RegioBus-Linien bleiben erhalten – neues Fördermodell ab 2027 bringt Planungssicherheit
Philipp FischerRegioBus-Linien bleiben erhalten – neues Fördermodell ab 2027 bringt Planungssicherheit
Die Zukunft der RegioBus-Verbindungen ist für das kommende Jahr gesichert. Ab 2027 wird ein neues Fördermodell die finanzielle Unterstützung standardisieren und systematisch regeln – damit bleiben alle 35 Linien im gesamten Gebiet erhalten.
Die RegioBus-Linien sind unverzichtbare Verbindungen zwischen großen Knotenpunkten, mittelgroßen Städten und lokalen Gemeinden. Sie erschließen Regionen ohne Schienenanbindung und bieten tausenden Fahrgästen täglich eine essenzielle Verkehrsverbindung. Aktuell umfasst das Netz rund 1.500 Fahrten an Wochentagen bei jährlichen Kosten von etwa 116 Millionen Euro.
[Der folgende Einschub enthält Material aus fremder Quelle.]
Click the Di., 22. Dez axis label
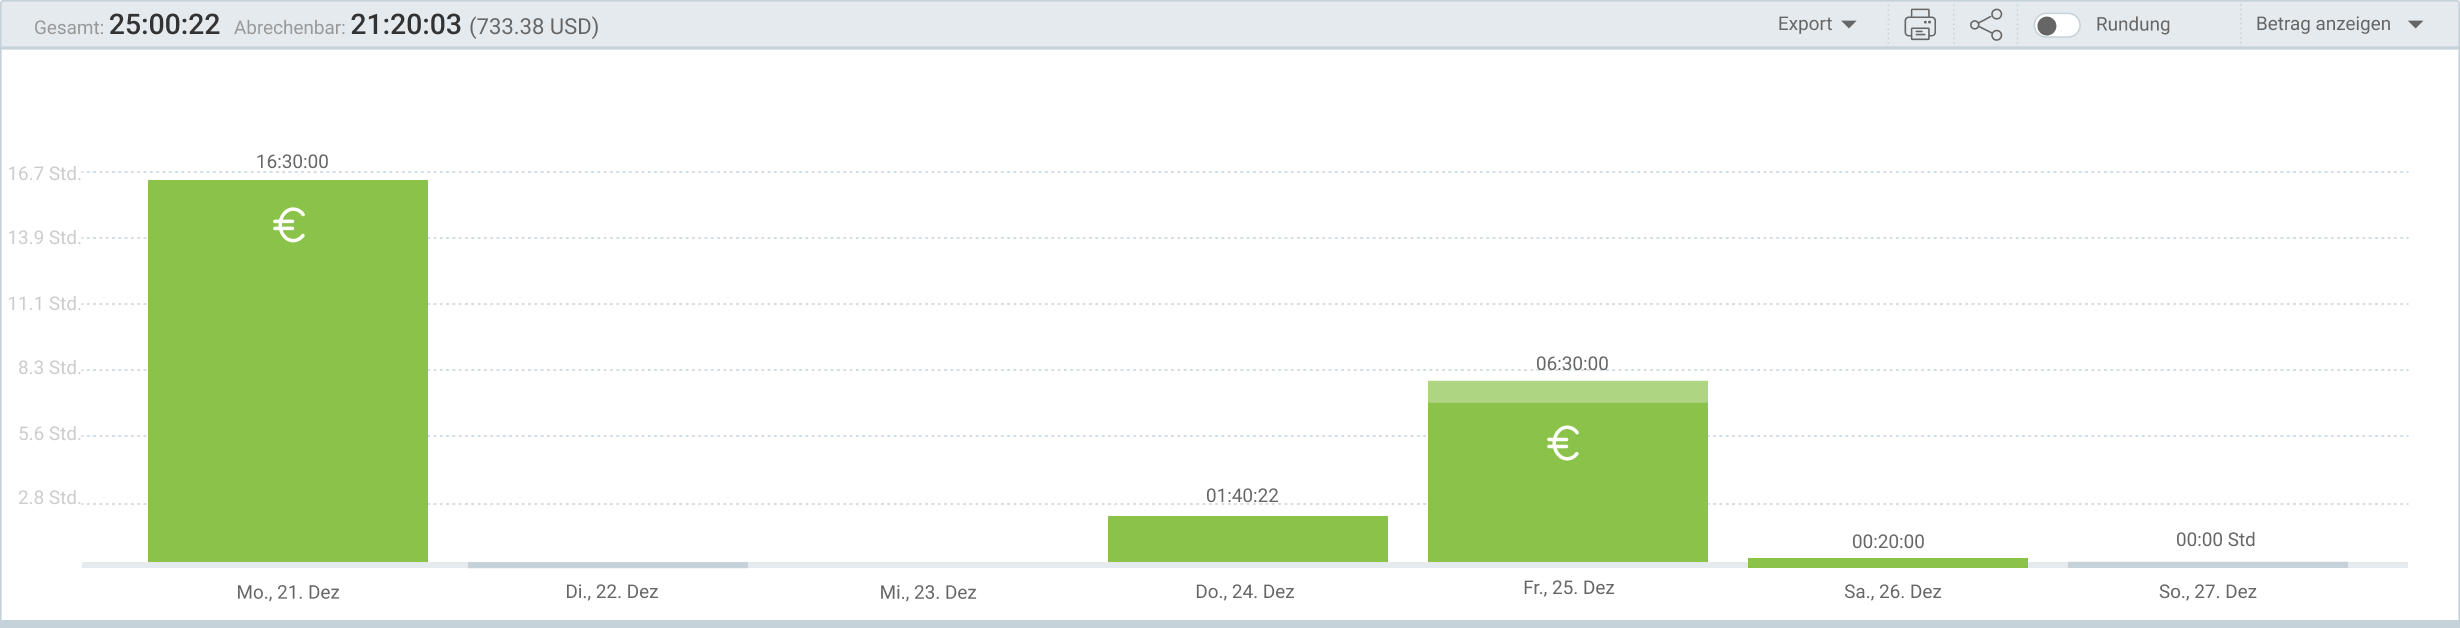2460x628 pixels. pyautogui.click(x=612, y=592)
Da die Strecken oft Kreis- und Stadtgrenzen überschreiten, erfolgt die Finanzierung nicht nach Einzelbezirken oder Kommunen. Künftig tragen die Regionalverwaltung, die beteiligten Landkreise und Städte die Defizite gemeinsam. Zudem muss der Regionalverband die Ausgleichszahlungen transparent in seinem Haushalt ausweisen.
Regelmäßige Überprüfungen und Anpassungen der Leistungen können zu Änderungen im Liniennetz führen. Die Entscheidung sichert jedoch, dass alle 35 RegioBus-Linien auch im nächsten Jahr weiter betrieben werden.
Das neue Fördersystem schafft Planungssicherheit für das gesamte Netz: Die Defizite werden solidarisch ausgeglichen, und die Mittelverwendung wird klar dokumentiert. Ziel ist es, zuverlässige Verkehrsverbindungen in der gesamten Region langfristig zu erhalten.